___ PAGE EXTRACT
The main paradigm shift in coffee consumption seems to be a realignment in the global workplace. While in the short term we are returning to the old model of physically commuting to large offices, I think that the digital environment is moving away from this in the longer term. Remote and telework was already increasing before COVID.
Popular self-help author Tim Ferris famously wrote his book “the 4 Hour Work Week” in 2007 that discussed how to employ remote workers on small scales. The outsourcing of call centers to international locations was already a hot topic in the 1990s. What Covid did was push the boundary of what jobs could be done remotely and also increased widespread familiarity with telecommunication tools.

Companies are finding it harder to justify why they need to pay for a Manhattan real estate address when half of their employees work from home.

My own company was founded during COVID, most of our services are provided digitally and my small team lives and works on 3 continents and in 4 different timezeones.
______
___ RECORDS SHOWN
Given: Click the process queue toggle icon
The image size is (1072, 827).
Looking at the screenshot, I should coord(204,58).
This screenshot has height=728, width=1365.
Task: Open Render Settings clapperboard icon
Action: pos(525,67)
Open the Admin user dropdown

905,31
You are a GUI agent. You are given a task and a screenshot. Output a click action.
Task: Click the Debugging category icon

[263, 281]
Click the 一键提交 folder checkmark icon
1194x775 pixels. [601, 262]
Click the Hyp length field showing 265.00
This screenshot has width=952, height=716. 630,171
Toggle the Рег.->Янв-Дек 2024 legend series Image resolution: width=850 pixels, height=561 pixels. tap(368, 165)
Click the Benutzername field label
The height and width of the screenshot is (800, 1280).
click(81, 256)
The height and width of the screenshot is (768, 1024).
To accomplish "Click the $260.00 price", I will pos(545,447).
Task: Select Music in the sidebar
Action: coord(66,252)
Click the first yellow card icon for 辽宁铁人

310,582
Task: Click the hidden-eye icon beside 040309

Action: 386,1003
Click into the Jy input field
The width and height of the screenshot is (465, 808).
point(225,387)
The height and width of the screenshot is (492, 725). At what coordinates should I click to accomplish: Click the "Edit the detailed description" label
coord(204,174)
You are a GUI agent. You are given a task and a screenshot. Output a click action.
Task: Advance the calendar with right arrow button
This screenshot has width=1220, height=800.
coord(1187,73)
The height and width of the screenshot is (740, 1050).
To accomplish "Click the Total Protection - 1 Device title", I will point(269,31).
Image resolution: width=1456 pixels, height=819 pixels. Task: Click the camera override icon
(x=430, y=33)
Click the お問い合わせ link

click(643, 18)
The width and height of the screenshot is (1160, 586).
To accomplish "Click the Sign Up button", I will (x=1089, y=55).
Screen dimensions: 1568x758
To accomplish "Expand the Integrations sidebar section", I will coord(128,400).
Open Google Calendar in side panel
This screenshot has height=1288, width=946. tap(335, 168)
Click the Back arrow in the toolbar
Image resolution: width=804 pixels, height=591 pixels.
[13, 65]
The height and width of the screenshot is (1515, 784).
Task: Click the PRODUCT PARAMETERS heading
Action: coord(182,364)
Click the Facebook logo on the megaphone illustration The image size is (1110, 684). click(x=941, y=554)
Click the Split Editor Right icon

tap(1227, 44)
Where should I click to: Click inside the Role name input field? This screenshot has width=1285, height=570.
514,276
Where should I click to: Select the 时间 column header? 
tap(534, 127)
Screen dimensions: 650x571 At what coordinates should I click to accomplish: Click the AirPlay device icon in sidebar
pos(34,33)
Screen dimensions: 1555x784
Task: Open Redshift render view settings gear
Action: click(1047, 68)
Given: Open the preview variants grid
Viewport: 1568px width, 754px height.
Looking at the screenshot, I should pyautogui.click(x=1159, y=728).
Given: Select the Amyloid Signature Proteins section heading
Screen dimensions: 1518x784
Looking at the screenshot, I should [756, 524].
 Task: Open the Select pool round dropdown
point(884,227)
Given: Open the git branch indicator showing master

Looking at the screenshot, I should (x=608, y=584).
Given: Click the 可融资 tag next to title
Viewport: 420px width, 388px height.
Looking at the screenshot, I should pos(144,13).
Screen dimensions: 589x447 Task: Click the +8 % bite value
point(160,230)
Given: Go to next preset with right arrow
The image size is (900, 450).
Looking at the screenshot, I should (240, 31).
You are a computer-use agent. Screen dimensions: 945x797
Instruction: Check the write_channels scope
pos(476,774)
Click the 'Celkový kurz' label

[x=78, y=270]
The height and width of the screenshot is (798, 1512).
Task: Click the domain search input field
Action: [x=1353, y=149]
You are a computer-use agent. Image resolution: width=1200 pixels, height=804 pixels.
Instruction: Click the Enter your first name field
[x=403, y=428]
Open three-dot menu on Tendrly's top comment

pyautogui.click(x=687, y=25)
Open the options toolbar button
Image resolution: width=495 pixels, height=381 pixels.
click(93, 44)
______
## WORK TASK
Quote the passage on coffee consumption and remote work word for word, starting at "The main paradigm" and ending at "increasing before COVID.". The listing has no connection to the text about coffee consumption and remote work.

## FINAL ANSWER
The main paradigm shift in coffee consumption seems to be a realignment in the global workplace. While in the short term we are returning to the old model of physically commuting to large offices, I think that the digital environment is moving away from this in the longer term. Remote and telework was already increasing before COVID.